Prime Minister Julia Gillard has broken with tradition to announce an election date with more than seven months' advance notice.
CANBERRA, Australia — Prime Minister Julia Gillard surprised Australians on Wednesday by announcing that elections will be held Sept. 14, in a country where governments have traditionally given the opposition little more than a month's notice to keep a strategic advantage.
In a speech to the National Press Gallery, Gillard said she wanted to create an environment in which voters could more easily focus on national issues by removing uncertainty around the timing.
"I reflected on this over the summer and I thought it's not right for Australians to be forced into a guessing game, and it's not right for Australians to not face this year with certainty and stability," she said, referring to her holiday break during the current southern summer.
Opinion polls suggest the conservative opposition coalition led by Tony Abbott is likely to win convincingly.
Gillard's center-left Labor Party narrowly scraped through the last elections on Aug. 21, 2010, to form a minority government with the support of independent legislators and a lawmaker from the minor Greens party.

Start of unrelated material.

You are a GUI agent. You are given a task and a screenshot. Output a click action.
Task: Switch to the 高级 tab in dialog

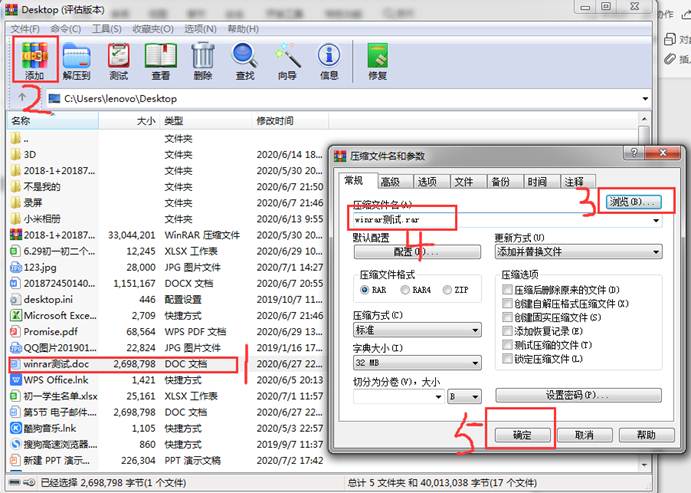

She said she had consulted on her decision on the date with Deputy Prime Minister Wayne Swan and senior colleagues. Independent lawmakers who support her government, Rob Oakeshott and Tony Windsor, said they were informed of the date Tuesday night.
Gillard said that given the poll date certainty, the opposition would have no excuse to delay the release of the details and costs of their campaign platform.
While the announcement was a surprise, the date was not. Gillard had to set a date between August and the end of the year. Sept. 14 had been touted by commentators as a likely date.
Oakeshott and Windsor said Gillard had agreed in 2010 to hold the next election in September or October.